Gaël Hürlimann : Nous avons la chance d’avoir une rédaction composée de journalistes qui sont parfois spécialistes d’un sujet spécifique mais qui surtout se distinguent par leur approche : l’approfondissement. Et cela, cela peut s’appliquer à tous les sujets
Allez-vous rappeler vos correspondants à l'étranger ?
Gaël Hürlimann : Ils vont rester là où ils sont, nous leur donnons les mêmes règles que celles que nous donnons aux journalistes en Suisse, c’est-à-dire de ne pas bouger de chez eux et de faire leur travail à distance. Nous avons en particulier une personne en France, qu’il serait encore plus risqué de faire bouger, tout comme notre correspondante à New York.
Il y a un peu plus de deux ans, nous avions discuté de la stratégie du Temps et avions notamment abordé la question de la « définition du périmètre du service public » pour les médias. Estimez-vous qu’aujourd’hui le journal remplit une mission de service public ? Cela vous semble-t-il important ?
Gaël Hürlimann : La réponse est oui. Nous avons déjà pris la décision il y a quelque temps de rendre gratuits les articles qui traitent du réchauffement climatique. C'était pour nous un signe de soutien à cette cause. Dans le cas présent, la décision de rendre gratuits tous les articles traitant du Covid-19 a été prise lundi, après avoir tenté de poser une règle, à savoir : tous les articles de type service public liés à ce coronavirus sont gratuits, ceux qui apportent plus de valeur ajoutée et approfondissement sont payants. Mais on voyait que ça ne tenait pas la route, la frontière était beaucoup trop floue, il nous fallait radicaliser notre position.
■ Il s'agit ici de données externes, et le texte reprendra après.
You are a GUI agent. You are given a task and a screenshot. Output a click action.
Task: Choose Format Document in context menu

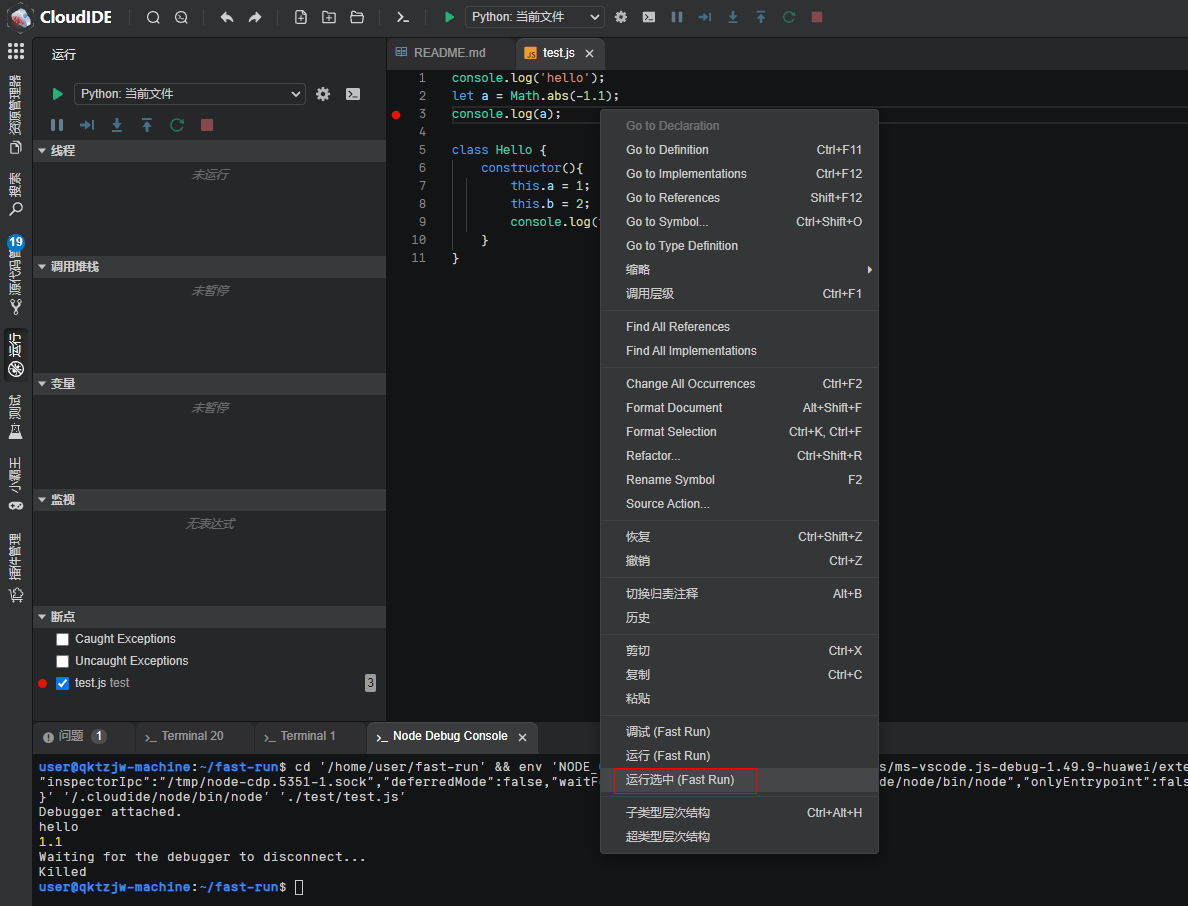[674, 408]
La question est celle de la baisse de nos recettes. Les campagnes de publicité s'annulent les unes après les autres, et nos coûts augmentent. Pour notre hébergement web, nous devons par exemple tripler, quadrupler voire quintupler notre bande passante. Nous risquons donc de souffrir économiquement, et nous nous demandons s’il y aura des aides qui seront débloquées à ce niveau.
Existe-t-il des informations sur de telles mesures en Suisse ?
Gaël Hürlimann : Pas de rumeur, pas d’information, mais nous anticipons d'arriver à ce niveau de débat. Après un mois à ce rythme, imaginer sereinement la suite de l'année risque d'être difficile.